Parallel mode uses ThreadPoolExecutor to initiate 7 API calls simultaneously, each using specialized prompts optimized for specific issues.

4.3 Render performance detection

Feature description

Specifically detects page rendering performance after Pull-to-Refresh operations, with core metrics:

First Slot Render Time: Time for the first feed card in the top-left corner to fully render
Render Priority: Whether the first slot renders before other areas

Prompt design highlights

SYSTEM_PROMPT = """
You are a professional page performance analyzer specializing in 
detecting page rendering performance after pull-to-refresh operations.

Key Definitions:
1. Pull-to-refresh: User gesture dragging the page **downward** from 
   the top edge, triggering content reload
2. Top-left quadrant: Upper-left quarter of the feed viewport
3. Rendering complete: Content fully rendered with no blur, placeholders, 
   skeleton screens, or loading states

Critical Notes:
- Focus exclusively on pull-to-refresh gestures, **ignore other page loads**
- Video has been processed to 1fps, each frame represents 1 second
"""

Key points:

Clearly defines identification criteria for “pull-to-refresh”, excluding other types of page loads
Uses bold markers (**) to emphasize key constraints
Explains video preprocessing parameters to help model understand time scale

4.4 Page loading performance detection

Feature description

Simultaneously detects two key performance metrics:

LCP (Largest Contentful Paint): Rendering completion time of the largest content element
Full content loading: Time when all main content is stably displayed

Video preprocessing

def preprocess_video_to_fps1(video_path):
    # Step 1: Standardize to 30fps
    cmd_30fps = f"ffmpeg -i {video_path} -r 30 -y {temp_30fps_path}"
    subprocess.run(cmd_30fps, shell=True)
    
    # Step 2: Slow down 30x then reduce to 1fps (each frame represents original 33ms)
    cmd_1fps = f"ffmpeg -i {temp_30fps_path} -filter:v 'setpts=30*PTS' -r 1 -y {temp_1fps_path}"
    subprocess.run(cmd_1fps, shell=True)
    
    return temp_1fps_path

This preprocessing approach preserves millisecond-level time precision while compressing video to API-acceptable sizes.

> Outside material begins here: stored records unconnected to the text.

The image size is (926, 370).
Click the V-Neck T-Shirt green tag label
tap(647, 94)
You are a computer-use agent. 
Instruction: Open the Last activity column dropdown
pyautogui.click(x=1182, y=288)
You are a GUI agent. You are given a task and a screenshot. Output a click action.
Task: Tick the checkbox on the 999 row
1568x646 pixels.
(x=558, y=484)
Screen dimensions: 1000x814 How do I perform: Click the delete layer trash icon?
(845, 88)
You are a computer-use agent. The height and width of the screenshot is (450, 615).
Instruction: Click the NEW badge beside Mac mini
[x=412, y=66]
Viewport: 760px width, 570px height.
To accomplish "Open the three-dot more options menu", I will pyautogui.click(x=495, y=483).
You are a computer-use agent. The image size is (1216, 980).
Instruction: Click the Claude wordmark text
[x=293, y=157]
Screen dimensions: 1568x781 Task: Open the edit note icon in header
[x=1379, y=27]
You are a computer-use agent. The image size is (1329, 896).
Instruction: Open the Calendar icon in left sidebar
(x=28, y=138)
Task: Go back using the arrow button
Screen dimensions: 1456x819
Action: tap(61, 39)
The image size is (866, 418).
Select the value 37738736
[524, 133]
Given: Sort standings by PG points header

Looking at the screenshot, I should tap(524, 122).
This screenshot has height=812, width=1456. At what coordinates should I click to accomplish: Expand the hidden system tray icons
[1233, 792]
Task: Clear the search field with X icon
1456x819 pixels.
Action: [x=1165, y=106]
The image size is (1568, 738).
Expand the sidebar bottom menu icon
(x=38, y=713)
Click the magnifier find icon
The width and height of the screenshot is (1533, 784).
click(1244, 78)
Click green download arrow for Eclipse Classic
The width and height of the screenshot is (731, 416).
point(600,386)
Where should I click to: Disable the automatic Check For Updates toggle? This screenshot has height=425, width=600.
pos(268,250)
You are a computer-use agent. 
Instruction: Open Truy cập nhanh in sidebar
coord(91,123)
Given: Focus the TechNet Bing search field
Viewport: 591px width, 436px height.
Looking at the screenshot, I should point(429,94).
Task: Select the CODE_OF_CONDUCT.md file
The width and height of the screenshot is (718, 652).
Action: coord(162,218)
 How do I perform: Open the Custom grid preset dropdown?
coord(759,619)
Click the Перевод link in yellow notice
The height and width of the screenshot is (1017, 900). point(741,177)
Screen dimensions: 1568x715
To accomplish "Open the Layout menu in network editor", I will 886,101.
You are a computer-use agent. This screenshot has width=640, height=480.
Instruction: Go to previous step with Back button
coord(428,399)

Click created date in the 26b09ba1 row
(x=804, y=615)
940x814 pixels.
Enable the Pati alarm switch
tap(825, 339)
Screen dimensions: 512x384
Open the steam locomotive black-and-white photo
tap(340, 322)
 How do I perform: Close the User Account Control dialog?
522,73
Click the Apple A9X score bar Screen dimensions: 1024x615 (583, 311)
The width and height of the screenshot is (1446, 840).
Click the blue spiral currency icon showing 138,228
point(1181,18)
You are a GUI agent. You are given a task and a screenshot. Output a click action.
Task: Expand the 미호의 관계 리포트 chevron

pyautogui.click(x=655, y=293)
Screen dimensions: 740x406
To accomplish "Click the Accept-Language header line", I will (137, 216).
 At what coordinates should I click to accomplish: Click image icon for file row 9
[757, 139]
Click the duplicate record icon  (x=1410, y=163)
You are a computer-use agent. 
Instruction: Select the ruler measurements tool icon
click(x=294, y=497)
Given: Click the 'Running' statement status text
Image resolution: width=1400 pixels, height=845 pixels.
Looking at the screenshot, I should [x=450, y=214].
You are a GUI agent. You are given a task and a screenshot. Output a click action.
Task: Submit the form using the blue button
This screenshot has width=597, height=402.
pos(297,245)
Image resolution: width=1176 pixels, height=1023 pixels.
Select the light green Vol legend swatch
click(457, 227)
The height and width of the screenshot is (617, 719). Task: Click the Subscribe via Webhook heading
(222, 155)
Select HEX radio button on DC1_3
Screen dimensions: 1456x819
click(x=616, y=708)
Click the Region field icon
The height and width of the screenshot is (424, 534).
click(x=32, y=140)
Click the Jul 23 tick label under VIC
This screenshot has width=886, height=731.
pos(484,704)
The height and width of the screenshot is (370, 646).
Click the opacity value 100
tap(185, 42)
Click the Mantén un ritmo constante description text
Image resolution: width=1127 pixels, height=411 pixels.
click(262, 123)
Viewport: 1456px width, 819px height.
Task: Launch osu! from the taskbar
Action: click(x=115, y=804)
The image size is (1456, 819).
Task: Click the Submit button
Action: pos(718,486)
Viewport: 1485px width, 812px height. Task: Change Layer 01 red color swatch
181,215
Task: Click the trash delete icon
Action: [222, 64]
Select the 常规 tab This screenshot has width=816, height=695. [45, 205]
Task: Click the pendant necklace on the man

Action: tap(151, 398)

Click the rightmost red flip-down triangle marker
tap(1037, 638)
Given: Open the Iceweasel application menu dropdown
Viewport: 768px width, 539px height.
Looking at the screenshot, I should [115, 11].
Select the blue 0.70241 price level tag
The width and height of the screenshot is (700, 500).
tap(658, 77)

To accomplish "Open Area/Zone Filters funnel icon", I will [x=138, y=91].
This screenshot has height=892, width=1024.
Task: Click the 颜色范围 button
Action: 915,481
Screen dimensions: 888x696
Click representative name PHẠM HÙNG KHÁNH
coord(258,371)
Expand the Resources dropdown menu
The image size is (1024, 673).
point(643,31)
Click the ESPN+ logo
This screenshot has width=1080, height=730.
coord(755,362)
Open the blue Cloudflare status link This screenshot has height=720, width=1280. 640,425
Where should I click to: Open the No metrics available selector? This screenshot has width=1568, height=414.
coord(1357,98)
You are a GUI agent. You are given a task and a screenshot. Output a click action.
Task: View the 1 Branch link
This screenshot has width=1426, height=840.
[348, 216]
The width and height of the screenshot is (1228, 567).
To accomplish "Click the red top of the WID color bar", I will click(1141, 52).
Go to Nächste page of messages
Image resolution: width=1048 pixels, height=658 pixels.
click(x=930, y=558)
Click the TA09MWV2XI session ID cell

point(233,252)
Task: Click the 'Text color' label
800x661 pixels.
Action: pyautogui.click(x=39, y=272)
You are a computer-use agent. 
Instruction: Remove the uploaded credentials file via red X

4.5 Android automation control

Feature description

An intelligent agent based on Gemini Computer Use that can operate Android devices like a human to complete testing tasks.

Architecture design

class AndroidAgent:
    def __init__(self):
        self.client = genai.Client()
        self.tools = AndroidTools()  # ADB operation wrapper
        
        self.config = types.GenerateContentConfig(
            tools=[
                types.Tool(
                    computer_use=types.ComputerUse(
                        environment=types.Environment.ENVIRONMENT_UNSPECIFIED,
                        excluded_predefined_functions=[
                            "open_web_browser", "navigate", ...
                        ]
                    )
                ),
                types.Tool(
                    function_declarations=[
                        types.FunctionDeclaration(
                            name="go_home",
                            description="Return to home screen",
                            parameters={"type": "object", "properties": {}}
                        ),
                        # ...
                    ]
                )
            ],
            system_instruction="""You are operating an Android phone..."""
        )

ADB tool wrapper

class AndroidTools:
    def tap(self, x: int, y: int):
        # Convert normalized coordinates to actual pixels
        actual_x = int(x / 1000 * self.screen_width)
        actual_y = int(y / 1000 * self.screen_height)
        subprocess.run(["adb", "shell", "input", "tap", str(actual_x), str(actual_y)])
    
    def swipe(self, x1, y1, x2, y2, duration=300):
        # Swipe operation, supports custom duration
        ...
    
    def screenshot(self) -> bytes:
        result = subprocess.run(["adb", "exec-out", "screencap", "-p"], capture_output=True)
        return result.stdout

Agent execution loop:

Capture current screen screenshot
Send screenshot and task description to Gemini
Model returns operations to execute (e.g., click_at, scroll_at)
Execute operation and capture new screenshot
Feed execution results back to model, continue loop until task completion

5. Deep dive into GenAI technologies

5.1 Gemini 3.0 Pro’s video understanding capabilities

Gemini 3.0 Pro is currently one of the most powerful multimodal large models for video understanding. Its applications in this project:

Capability	Application Scenario	Technical Implementation
Long Video Processing	Analyze 10+ second app recordings	GCS URI + VideoMetadata(fps)
Temporal Understanding	Detect anomalies at specific moments	Model outputs timestamps in MM:SS format
Fine-grained Analysis	Identify subtle UI element changes	1fps preprocessing preserves millisecond precision
Multi-event Tracking	Detect multiple pull-to-refresh operations	JSON array format output

5.2 Gemini computer use’s pixel-level operations

The Computer Use model is specifically designed for GUI operations, with core characteristics:

# Model returns normalized coordinates (0-1000)
response = {
    "box_2d": [y_min, x_min, y_max, x_max],  # Note: y comes before x
    "label": "Comment button"
}

# Convert to absolute pixel coordinates
abs_x = int(box[1] / 1000 * width)
abs_y = int(box[0] / 1000 * height)

Function calling capability: Model can directly call predefined tool functions

types.Tool(
    computer_use=types.ComputerUse(
        environment=types.Environment.ENVIRONMENT_UNSPECIFIED
    )
)
# Model will return function calls like click_at(x=450, y=800)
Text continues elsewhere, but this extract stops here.